───── Raw records

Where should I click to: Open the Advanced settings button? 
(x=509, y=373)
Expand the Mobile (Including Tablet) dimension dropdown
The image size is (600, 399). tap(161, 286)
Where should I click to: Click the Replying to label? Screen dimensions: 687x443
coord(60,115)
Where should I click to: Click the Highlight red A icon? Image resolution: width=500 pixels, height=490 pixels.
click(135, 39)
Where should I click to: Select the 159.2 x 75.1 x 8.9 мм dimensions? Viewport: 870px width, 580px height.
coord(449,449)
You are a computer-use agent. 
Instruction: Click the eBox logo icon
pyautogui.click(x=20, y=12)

──────────
───── Raw records

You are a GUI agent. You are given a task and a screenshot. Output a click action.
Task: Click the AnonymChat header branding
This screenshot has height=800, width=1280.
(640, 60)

──────────
───── Raw records

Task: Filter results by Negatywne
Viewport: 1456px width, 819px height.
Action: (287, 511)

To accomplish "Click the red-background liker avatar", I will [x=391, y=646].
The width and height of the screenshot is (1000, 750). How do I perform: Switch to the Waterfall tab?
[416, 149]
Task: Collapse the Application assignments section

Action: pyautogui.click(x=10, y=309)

──────────

> [Stated task]:
Rewrite the data from the line with "Where should I click to: Click the Replying" up to and including the line with "pyautogui.click(x=20, y=12)", changing every "icon" to "button" and keeping everything else the same.

> [Completed exercise]:
Where should I click to: Click the Replying to label? Screen dimensions: 687x443
coord(60,115)
Where should I click to: Click the Highlight red A button? Image resolution: width=500 pixels, height=490 pixels.
click(135, 39)
Where should I click to: Select the 159.2 x 75.1 x 8.9 мм dimensions? Viewport: 870px width, 580px height.
coord(449,449)
You are a computer-use agent. 
Instruction: Click the eBox logo button
pyautogui.click(x=20, y=12)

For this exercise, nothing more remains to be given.